- 3 tablespoons olive oil
- 1 onion, chopped
- 1 tablespoon minced garlic
- 2 (or more) canned chiles, minced, with some of their adobo sauce
- 1 tablespoon chopped fresh oregano, or 1 teaspoon dried [I used Mexican oregano since I have it and this is a Mexican dish]
- 3/4 cup quinoa, rinsed and drained
- Salt and black pepper
- 1 cup cooked or canned black beans, drained
- 1/2 cup corn kernels (frozen are fine)
- 1 1/2 cup vegetable stock, beer, [I had an odd bottle of Sam Adams lying around.] or water
- Lime wedges [eh]
- 8 ounces peeled shrimp, chopped
Mise en place.
Cook onion and garlic over medium heat until onion is soft.
Add chipotles and adobo and continue cooking for 1 minute.
I interpreted 2 or more as potentially double. I found five chiles in the can and added all of them. Held back on the adobo until the final seasoning, but I'm pretty sure I used most of it.
Add quinoa, salt, and pepper. Cook, stirring frequently, for 3 to 5 minutes.

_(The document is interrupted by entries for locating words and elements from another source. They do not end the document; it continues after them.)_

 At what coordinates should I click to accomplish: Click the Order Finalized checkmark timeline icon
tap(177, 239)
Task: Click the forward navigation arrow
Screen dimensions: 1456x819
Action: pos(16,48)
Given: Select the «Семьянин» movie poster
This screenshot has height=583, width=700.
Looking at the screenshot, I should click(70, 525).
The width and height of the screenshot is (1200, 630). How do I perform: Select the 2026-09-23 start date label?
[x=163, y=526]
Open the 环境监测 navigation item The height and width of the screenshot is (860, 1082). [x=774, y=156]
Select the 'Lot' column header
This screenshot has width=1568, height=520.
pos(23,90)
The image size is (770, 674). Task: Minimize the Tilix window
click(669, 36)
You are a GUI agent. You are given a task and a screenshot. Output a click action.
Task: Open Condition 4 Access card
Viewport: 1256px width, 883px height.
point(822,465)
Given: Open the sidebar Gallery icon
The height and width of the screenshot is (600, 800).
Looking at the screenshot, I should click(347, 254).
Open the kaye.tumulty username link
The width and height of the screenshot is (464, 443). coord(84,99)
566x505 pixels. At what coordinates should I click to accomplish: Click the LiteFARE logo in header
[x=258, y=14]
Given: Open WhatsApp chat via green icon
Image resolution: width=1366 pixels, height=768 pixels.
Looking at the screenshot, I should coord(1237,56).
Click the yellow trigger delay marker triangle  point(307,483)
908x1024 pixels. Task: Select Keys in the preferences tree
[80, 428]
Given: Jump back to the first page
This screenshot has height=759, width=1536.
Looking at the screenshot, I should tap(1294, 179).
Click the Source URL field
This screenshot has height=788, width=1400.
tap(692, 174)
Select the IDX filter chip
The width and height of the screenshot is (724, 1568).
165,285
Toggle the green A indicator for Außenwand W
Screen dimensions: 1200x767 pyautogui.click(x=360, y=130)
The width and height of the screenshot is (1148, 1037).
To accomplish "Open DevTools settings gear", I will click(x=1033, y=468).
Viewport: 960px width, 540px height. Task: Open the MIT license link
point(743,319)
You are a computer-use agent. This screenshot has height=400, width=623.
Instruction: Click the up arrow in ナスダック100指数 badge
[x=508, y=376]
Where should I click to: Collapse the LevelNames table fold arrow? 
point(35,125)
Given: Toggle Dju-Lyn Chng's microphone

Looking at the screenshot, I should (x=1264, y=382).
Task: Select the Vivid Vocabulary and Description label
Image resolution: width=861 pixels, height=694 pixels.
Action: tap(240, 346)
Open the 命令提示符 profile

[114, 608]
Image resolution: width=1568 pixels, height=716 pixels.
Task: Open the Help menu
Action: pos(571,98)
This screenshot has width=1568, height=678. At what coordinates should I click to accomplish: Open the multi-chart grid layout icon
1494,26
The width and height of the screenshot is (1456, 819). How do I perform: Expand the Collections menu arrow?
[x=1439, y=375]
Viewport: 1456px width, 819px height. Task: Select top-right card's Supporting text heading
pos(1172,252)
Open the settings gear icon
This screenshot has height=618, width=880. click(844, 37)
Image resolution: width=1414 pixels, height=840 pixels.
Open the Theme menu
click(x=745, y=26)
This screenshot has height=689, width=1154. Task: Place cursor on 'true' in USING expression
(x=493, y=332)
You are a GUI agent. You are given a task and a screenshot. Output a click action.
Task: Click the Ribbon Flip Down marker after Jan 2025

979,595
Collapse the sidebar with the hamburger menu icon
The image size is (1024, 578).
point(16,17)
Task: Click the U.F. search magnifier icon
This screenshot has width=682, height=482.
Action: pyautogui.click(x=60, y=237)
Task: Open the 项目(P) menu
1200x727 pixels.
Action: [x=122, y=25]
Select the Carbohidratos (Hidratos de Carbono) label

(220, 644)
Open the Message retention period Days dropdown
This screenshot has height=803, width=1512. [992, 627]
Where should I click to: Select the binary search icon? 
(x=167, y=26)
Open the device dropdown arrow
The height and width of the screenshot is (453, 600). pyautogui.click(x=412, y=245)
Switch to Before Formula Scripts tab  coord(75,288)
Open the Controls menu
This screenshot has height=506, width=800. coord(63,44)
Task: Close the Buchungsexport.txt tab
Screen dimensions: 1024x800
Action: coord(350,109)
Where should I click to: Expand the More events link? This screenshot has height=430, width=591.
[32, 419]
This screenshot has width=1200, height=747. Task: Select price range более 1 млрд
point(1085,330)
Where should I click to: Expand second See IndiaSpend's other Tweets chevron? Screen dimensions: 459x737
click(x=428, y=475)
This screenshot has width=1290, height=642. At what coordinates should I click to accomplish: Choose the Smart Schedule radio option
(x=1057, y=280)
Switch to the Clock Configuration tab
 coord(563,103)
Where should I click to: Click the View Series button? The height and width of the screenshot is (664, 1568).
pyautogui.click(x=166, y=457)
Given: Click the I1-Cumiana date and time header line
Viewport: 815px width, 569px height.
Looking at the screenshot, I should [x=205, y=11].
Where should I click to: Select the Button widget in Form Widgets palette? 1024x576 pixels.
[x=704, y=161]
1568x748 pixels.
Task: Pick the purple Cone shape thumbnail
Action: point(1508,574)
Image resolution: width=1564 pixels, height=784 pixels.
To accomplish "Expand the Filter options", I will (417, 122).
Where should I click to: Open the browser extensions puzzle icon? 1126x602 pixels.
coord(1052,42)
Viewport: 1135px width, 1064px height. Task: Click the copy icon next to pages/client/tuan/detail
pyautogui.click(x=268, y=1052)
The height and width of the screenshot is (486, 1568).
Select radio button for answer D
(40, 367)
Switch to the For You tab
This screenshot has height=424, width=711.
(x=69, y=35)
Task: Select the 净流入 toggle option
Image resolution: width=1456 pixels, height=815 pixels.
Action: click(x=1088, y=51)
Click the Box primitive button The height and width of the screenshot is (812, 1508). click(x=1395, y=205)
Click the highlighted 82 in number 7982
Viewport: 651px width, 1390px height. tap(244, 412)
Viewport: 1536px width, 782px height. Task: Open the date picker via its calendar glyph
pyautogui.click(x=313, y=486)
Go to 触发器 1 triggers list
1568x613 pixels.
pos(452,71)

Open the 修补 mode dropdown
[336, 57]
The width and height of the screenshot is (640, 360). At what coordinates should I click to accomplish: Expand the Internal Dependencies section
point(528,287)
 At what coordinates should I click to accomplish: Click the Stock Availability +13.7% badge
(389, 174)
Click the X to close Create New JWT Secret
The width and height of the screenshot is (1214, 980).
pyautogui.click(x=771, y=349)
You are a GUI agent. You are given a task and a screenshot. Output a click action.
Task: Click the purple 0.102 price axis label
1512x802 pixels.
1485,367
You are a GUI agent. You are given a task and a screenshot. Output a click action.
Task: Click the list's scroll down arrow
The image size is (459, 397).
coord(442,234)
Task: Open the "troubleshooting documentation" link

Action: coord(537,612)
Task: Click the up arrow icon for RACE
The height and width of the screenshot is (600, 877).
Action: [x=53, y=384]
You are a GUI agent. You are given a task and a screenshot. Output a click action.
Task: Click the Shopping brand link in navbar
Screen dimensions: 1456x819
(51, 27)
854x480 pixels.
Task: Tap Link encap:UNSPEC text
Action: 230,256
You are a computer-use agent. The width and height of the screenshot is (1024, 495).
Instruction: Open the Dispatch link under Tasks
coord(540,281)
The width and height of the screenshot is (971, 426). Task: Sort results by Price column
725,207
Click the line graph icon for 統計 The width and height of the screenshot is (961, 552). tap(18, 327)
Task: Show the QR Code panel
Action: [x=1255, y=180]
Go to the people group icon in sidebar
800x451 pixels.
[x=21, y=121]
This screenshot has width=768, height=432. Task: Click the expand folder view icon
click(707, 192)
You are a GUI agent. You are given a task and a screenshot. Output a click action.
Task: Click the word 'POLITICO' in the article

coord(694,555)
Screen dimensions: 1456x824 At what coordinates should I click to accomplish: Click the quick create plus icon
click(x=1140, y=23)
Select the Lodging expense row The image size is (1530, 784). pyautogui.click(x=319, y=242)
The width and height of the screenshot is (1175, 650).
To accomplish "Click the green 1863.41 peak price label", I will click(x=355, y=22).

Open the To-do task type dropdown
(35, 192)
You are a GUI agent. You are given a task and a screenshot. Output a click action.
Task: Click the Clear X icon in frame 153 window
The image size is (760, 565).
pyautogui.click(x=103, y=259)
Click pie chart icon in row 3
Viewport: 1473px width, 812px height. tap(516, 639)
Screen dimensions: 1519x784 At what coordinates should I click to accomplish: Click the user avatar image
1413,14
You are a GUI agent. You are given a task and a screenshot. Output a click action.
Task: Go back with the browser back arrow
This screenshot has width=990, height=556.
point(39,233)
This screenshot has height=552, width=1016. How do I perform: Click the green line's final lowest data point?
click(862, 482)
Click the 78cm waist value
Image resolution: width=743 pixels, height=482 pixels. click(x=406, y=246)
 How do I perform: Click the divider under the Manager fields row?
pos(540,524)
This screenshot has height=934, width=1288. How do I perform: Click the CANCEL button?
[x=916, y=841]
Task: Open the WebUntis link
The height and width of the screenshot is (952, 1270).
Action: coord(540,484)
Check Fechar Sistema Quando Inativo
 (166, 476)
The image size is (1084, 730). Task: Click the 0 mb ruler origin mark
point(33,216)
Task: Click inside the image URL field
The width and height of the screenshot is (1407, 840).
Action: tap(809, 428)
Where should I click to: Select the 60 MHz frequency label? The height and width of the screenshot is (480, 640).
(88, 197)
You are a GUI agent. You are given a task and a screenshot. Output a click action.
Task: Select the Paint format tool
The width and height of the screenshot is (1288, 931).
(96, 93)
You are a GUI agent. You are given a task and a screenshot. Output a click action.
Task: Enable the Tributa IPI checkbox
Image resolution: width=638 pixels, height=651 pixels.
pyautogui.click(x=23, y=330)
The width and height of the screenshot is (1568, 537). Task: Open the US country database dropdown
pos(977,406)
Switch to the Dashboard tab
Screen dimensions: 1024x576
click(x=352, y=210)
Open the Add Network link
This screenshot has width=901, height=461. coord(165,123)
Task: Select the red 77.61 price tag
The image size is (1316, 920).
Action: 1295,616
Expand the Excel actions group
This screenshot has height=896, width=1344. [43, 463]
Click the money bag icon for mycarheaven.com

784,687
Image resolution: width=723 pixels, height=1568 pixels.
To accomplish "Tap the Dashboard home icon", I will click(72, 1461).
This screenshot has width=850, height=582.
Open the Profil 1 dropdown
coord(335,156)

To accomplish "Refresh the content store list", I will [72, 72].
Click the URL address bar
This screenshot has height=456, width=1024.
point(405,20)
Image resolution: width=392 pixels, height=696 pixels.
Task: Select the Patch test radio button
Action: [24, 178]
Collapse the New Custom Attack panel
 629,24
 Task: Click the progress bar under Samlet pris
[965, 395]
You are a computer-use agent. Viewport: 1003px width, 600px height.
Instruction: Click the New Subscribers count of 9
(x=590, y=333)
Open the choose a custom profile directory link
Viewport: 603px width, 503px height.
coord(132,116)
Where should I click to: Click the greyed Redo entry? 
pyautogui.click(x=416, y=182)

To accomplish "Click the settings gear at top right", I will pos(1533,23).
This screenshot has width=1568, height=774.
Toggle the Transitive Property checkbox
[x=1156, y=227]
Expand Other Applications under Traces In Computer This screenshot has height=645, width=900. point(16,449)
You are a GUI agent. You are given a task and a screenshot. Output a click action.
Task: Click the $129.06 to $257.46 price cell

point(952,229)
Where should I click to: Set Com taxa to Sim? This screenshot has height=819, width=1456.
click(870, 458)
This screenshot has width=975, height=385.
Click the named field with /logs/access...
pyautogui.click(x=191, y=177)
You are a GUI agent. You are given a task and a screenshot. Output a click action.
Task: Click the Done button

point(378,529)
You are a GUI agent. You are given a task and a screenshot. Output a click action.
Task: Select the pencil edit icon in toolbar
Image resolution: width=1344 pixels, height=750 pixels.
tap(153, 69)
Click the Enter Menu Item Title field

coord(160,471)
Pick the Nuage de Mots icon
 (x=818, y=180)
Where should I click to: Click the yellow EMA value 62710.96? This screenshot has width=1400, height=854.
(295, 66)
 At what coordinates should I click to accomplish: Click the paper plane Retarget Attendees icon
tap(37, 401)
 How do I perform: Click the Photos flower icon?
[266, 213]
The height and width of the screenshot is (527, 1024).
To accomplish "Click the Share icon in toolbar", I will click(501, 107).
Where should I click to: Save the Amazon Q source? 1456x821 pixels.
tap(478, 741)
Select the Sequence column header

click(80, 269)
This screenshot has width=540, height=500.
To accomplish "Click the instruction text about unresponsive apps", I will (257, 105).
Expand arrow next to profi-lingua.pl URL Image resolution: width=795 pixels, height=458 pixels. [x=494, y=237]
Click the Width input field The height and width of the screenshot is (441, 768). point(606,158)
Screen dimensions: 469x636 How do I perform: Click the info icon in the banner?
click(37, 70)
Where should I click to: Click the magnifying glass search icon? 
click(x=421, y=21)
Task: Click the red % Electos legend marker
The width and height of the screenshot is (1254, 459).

Add beans, corn, beer, and salt and pepper and bring to a boil. Stir, cover, and cook on low heat for 15 minutes.
When quinoa is almost tender, add shrimp and cover covered for an additional 5 minutes.
Quinoa is another grain I've had lying around forever, unused. There was no clear expiration date on the package, but I had told my friends I'd be trying to pass it off to that I had had it for years. I mean, there's nothing wrong with how it looks or smells so it should be fine?
A very nice dish, I tried to achieve a heat level that was quite nearly too spicy to eat, which is generally how I like spicy food. Mission accomplished.